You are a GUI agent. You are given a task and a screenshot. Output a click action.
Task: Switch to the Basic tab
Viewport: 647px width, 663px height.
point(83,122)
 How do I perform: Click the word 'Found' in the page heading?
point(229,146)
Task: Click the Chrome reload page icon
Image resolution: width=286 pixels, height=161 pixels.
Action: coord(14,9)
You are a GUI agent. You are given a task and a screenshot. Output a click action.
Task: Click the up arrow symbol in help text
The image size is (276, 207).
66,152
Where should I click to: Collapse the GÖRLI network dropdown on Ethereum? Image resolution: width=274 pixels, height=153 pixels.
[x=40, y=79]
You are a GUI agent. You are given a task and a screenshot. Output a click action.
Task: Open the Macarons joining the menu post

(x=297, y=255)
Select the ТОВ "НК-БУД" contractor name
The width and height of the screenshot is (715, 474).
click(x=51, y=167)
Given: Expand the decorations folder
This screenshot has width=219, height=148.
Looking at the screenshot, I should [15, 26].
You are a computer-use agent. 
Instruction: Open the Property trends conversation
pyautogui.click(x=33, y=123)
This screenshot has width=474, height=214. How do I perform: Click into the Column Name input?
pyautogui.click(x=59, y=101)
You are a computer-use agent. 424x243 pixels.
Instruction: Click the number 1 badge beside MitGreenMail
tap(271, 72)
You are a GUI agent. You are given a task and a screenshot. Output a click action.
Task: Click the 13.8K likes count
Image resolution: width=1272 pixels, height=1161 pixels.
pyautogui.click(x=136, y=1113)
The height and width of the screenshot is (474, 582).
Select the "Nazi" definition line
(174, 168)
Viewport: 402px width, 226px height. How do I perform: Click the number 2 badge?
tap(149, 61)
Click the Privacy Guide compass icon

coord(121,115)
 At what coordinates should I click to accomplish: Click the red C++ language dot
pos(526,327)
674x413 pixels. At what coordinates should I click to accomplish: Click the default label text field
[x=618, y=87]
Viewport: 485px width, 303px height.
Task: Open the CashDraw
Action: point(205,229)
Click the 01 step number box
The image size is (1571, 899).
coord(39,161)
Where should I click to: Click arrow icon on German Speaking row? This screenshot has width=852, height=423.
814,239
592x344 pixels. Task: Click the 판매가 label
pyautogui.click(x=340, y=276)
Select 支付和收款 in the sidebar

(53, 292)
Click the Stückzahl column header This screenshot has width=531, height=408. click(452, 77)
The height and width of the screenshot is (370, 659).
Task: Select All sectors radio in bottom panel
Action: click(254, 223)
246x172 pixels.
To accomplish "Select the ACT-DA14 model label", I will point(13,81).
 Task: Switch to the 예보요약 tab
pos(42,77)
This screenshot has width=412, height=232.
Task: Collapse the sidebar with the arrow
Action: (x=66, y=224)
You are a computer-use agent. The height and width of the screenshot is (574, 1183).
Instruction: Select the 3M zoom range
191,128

◆ **Problem to work on**
Wherever "computer" turns up in the records, copy the whole line.

◆ **Result**
You are a computer-use agent. 
You are a computer-use agent. 424x243 pixels.
You are a computer-use agent. The height and width of the screenshot is (574, 1183).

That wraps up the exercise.